By on April 3, 2013 with 0 Comments By Wayne Pacelle

If there were peaceful beasts as large as dinosaurs still roaming the Earth, would we marvel at them and go to extraordinary lengths to protect these creatures – treating them as living monuments and biological treasures? Or would we kill them for commerce or mere territorialism? 

Well, we don’t have to speculate, but just make an historical assessment of our behavior toward blue whales – the largest animal to ever live on the planet – with some of these creatures known to weigh in at 180 metric tons (and a tongue that weighs nearly 3 metric tons!) and reaching a length of 100 feet.

Minke whale with calf
Adrian Baddeley/iStock

Sadly, we went on a decades-long killing spree beginning in the late 1800s (with the invention of the steam engine, whalers could keep up with blue whales for the first time), and brought them to the edge of extinction by the mid-20th
century, aided by new technologies and killing apparatuses.

Now, the results of a seven week research expedition in the frigid Antarctic waters of the Southern Ocean, undertaken by the 10-nation Southern Ocean Research Partnership, offer new insights into these rarely-seen giants and eviscerate the argument advanced by the Japanese apologists for whaling in the 21st century.
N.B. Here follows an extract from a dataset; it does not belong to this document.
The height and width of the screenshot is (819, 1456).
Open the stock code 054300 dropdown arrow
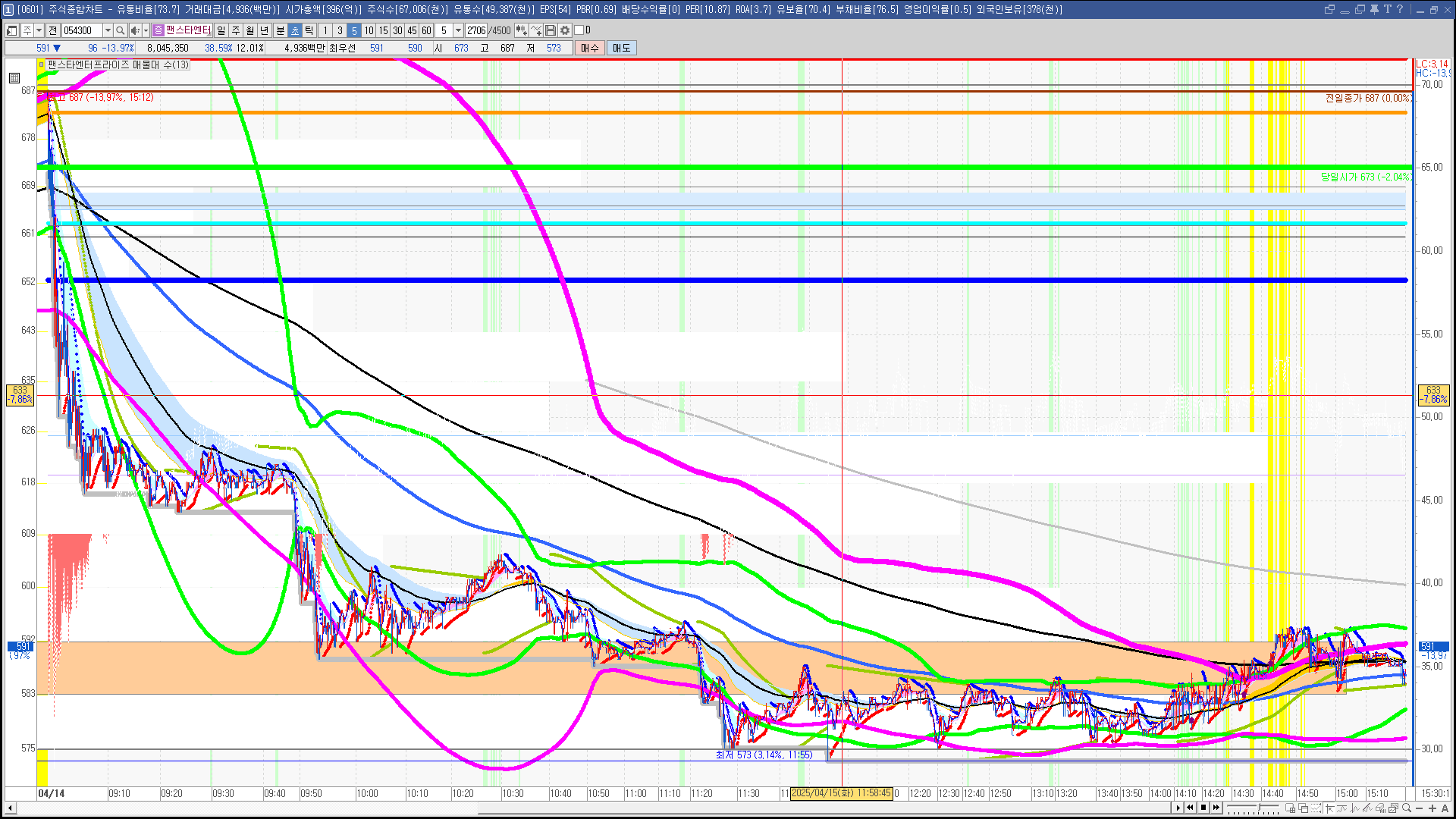(108, 30)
Japan is not trying to kill blue whales, not now, anyway, but the more we can learn about them, the better off all of the world’s whales will be. The substantial data obtained using nonlethal research methods stands in stark contrast to the lethal methods Japanese ‘scientific’ whaling employs in both efficacy and cruelty. There is simply no justification for targeting and killing hundreds of whales annually, including endangered fin and sei whales, under the guise of scientific research when such reliable, humane alternatives exist.

Taking advantage of a loophole in the International Whaling Commission’s 1986 moratorium on whaling, the agency that implements Japan’s scientific whaling program asserts that the stomach contents of the whales killed provide important biological and ecological samples that aid in their efforts to better understand the Southern Ocean ecosystem as well as the feeding habits of the whales. But data gathered from this annual slaughter – carried out under the guise of science – is just a pretense. And as whale meat stocks in Japan continue to increase while the nation’s appetite for whale declines, many Japanese citizens are wondering why their tax dollars are going to fund the program.

In contrast, the team of researchers from the Antarctic Blue Whales Project of the Southern Ocean Research Partnership, of which the United States is a member, collected 57 photo identifications and recorded 26,545 calls – generating information that will be invaluable in studying these enormous yet elusive creatures, about which we know relatively little. The results of this nonlethal research will, hopefully, give us further insight into how we can protect these and other whale species so they may continue to grace our oceans, and how we can act as stewards so that future generations may share the planet with them as well.